BY KATHLEEN MOORE Gazette Reporter

    The city plans to foreclose on 220 properties and get 15 to 20 of them demolished in a new arrangement made possible by the state’s approval of land banks.
    Under the land bank system, some foreclosed houses would be sold to new owners. The money would be used to pay for demolition of houses that are considered unsalable. The entire process, including transferring ownership of the properties to a new land bank agency, will take about a year.
    That amount of time used to be a serious problem because the city had to pay thousands of dollars in school and county taxes for each property.
    But with the land bank system, those taxes are only paid for a short time, even if it takes years to sell the property.
    The question now is whether anyone will be willing to buy deteriorating houses or vacant city land. If no one buys, there’s no money for demolition.
    “A lot of these properties are in bad shape,” Zoning Offi cer Steve Strichman told the City Council at its committee meeting Monday. “Some of them are going to have to be demolished. If we let them stand up, they’re going to continue to blight the city.”
    He specifically cited burned-out houses as among those that would be demolished by the land bank.
    That’s music to many residents’ ears, particularly those who have spent years living near a blackened heap of timbers that used to be a house.
    There are dozens of burned-out husks throughout the city.
    But not all of them will be removed, Strichman said. City officials plan to seize 20 or fewer blighted properties rather than be stuck maintaining properties they can’t afford to demolish.
    Strichman believes about 200 of the properties will sell. His best estimate is that the Schenectady land bank will make $2 million, if all the properties sell for what he thinks they’re worth. The fi gure works out to an average of $10,000 per property.
    In a worst-case scenario, in which nothing sells for more than $3,000, the land bank would lose only $91,000 on the entire project. “And I’m sure we’ll do better than that,” he said.

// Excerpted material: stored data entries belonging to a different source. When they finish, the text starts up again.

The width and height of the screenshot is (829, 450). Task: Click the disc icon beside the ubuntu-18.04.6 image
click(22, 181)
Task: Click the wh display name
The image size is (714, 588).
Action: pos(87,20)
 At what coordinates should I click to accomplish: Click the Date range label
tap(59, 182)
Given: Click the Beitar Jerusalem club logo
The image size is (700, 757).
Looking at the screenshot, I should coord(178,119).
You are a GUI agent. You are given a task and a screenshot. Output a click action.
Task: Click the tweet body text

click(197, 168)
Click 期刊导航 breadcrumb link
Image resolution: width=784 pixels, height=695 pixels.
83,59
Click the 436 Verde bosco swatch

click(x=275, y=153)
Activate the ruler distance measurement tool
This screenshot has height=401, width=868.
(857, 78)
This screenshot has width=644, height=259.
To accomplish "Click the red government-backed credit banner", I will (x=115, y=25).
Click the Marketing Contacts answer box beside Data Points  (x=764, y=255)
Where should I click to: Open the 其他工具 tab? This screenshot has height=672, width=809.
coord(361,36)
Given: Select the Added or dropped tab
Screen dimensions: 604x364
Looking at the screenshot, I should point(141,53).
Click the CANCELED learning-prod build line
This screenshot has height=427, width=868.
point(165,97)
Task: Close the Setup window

    Earning $2 million in sales sounds like a lot of money — but it will cost about $400,000 to demolish 20 houses. Larger buildings will cost much more.
    And all the houses will need basic maintenance — it will take months to get them sold, so the land bank must mow the lawns, board up broken windows and otherwise keep them from further damage.
    Legal expenses will add up, too. Foreclosure isn’t cheap, and even though properties in a land bank are tax-exempt, the land bank must pay taxes for several months before the exemption begins.
    But Strichman thinks there will be enough money left over to begin the demolitions that many residents want.
    “I would hope we would be able to do 15 to 20. But it’s all [real estate] market driven,” he said. “Obviously, anything good enough, we want to sell quick, but there’s months to a closing. I don’t see anything getting demolished before next summer … more likely fall.”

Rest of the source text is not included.